### DIRECTIONS
Edit the entries in the stretch from the one containing "Literatur (340, 466)" through the one containing "Videokanal. (210, 447)", replacing "Startseite" with "Homepage" and keeping everything else the same. Return only those entries.

===== RECORDS SUPPLIED

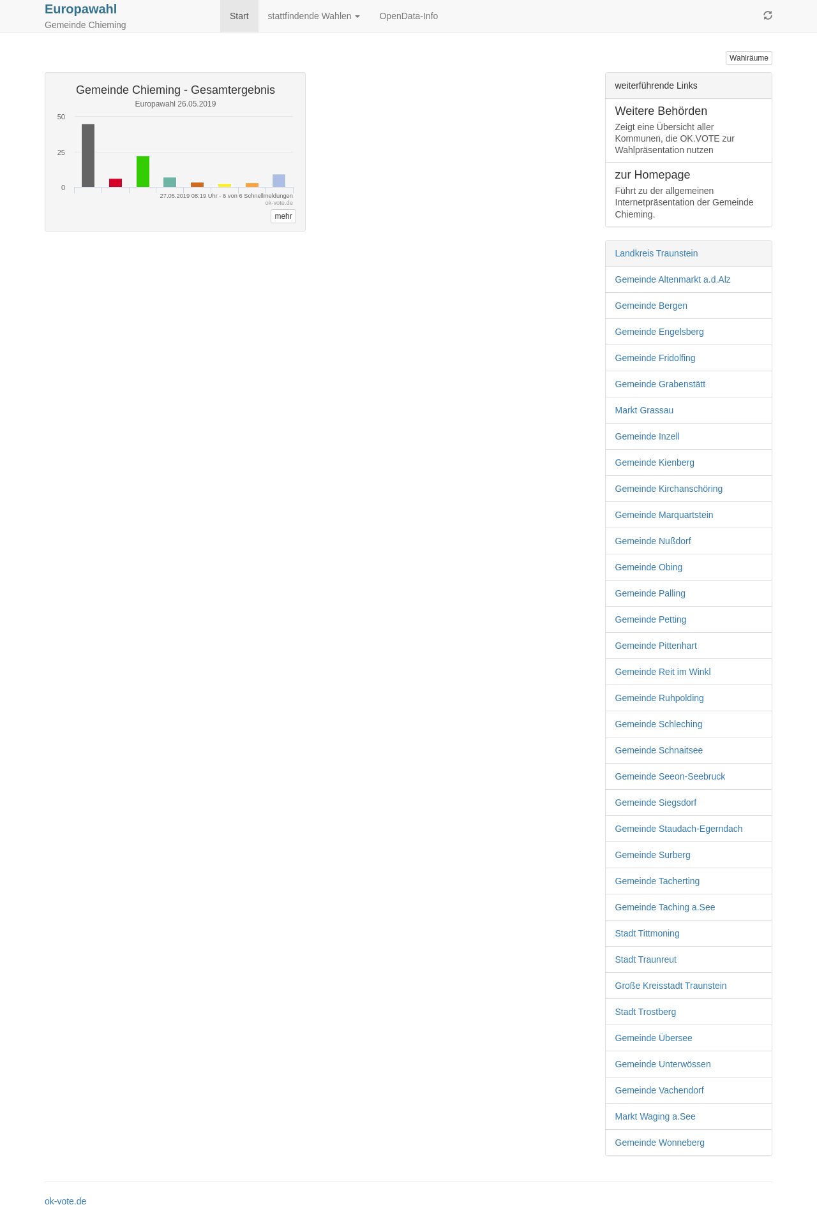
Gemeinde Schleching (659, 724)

==========
===== RECORDS SUPPLIED

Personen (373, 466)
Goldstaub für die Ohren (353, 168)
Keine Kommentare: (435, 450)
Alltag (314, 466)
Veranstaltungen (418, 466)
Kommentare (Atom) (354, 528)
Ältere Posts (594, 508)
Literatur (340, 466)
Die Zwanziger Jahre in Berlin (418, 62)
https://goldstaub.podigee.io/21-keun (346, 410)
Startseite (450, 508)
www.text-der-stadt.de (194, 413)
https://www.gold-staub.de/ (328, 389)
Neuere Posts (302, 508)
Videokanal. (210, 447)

==========
===== RECORDS SUPPLIED

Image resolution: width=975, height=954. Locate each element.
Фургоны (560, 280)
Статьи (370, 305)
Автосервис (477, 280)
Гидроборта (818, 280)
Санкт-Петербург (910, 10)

==========

### WRITTEN REPLY
Literatur (340, 466)
Die Zwanziger Jahre in Berlin (418, 62)
https://goldstaub.podigee.io/21-keun (346, 410)
Homepage (450, 508)
www.text-der-stadt.de (194, 413)
https://www.gold-staub.de/ (328, 389)
Neuere Posts (302, 508)
Videokanal. (210, 447)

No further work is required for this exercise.